(Stored data entries)
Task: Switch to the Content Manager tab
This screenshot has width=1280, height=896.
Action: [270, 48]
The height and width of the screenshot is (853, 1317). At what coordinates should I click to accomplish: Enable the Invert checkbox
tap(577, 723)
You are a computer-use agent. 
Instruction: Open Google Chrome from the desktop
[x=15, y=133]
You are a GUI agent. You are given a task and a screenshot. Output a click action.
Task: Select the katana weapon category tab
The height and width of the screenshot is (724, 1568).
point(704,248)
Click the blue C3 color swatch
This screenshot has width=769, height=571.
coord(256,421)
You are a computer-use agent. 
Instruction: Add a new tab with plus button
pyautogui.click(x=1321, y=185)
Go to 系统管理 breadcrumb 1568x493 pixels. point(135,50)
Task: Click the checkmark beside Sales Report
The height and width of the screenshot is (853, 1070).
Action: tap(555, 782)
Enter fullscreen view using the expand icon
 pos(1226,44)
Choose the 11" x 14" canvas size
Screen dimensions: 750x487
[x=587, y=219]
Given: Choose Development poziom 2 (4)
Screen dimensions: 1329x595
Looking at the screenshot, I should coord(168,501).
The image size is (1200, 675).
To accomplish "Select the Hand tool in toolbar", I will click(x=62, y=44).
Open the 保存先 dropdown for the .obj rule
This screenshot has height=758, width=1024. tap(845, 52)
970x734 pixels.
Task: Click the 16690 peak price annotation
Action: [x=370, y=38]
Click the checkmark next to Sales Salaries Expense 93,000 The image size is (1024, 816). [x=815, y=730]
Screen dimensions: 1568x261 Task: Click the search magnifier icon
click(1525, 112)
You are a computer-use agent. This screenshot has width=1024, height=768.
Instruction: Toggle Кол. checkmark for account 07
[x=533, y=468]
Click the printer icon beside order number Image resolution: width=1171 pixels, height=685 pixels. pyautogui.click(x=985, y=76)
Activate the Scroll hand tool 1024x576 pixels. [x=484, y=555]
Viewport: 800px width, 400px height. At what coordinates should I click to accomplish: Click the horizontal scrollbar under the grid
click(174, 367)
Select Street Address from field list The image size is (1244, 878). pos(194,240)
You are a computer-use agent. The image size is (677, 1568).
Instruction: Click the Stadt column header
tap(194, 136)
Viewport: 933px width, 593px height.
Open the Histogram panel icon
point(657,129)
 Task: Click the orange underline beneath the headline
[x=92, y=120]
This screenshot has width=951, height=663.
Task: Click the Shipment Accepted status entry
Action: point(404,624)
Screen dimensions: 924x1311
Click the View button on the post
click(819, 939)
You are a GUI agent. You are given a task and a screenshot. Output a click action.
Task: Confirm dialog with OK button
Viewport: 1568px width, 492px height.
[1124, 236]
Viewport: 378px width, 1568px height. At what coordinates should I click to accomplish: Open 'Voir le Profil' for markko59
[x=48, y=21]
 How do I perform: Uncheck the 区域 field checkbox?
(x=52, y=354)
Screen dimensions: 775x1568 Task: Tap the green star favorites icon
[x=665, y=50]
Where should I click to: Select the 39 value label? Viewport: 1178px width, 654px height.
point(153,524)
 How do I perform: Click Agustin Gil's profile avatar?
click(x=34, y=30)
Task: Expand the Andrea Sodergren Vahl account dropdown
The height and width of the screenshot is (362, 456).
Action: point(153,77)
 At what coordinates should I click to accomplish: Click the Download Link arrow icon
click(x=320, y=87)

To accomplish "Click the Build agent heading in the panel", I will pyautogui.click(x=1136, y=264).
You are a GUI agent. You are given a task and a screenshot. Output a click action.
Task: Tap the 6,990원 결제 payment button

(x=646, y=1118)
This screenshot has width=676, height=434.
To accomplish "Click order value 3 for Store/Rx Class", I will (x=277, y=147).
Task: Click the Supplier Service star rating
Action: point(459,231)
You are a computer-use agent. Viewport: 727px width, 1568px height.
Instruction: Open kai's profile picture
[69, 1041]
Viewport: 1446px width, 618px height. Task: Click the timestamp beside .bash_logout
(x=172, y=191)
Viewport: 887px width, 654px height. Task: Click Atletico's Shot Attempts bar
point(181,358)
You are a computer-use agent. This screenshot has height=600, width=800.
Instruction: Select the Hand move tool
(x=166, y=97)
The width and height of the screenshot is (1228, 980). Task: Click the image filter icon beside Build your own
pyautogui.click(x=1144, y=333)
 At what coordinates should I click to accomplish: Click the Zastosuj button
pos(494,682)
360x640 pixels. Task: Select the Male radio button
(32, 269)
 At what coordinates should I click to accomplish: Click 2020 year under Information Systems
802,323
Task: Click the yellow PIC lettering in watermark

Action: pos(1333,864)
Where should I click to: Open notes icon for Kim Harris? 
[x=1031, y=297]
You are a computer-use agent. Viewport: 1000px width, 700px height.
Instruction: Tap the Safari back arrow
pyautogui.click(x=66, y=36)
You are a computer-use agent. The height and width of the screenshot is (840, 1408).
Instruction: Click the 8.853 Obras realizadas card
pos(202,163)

- [PROBLEM STATEMENT]
Could you return the lines in the entries above that contain "Choose"?

- [SOLUTION TO THE PROBLEM]
Choose the 11" x 14" canvas size
Given: Choose Development poziom 2 (4)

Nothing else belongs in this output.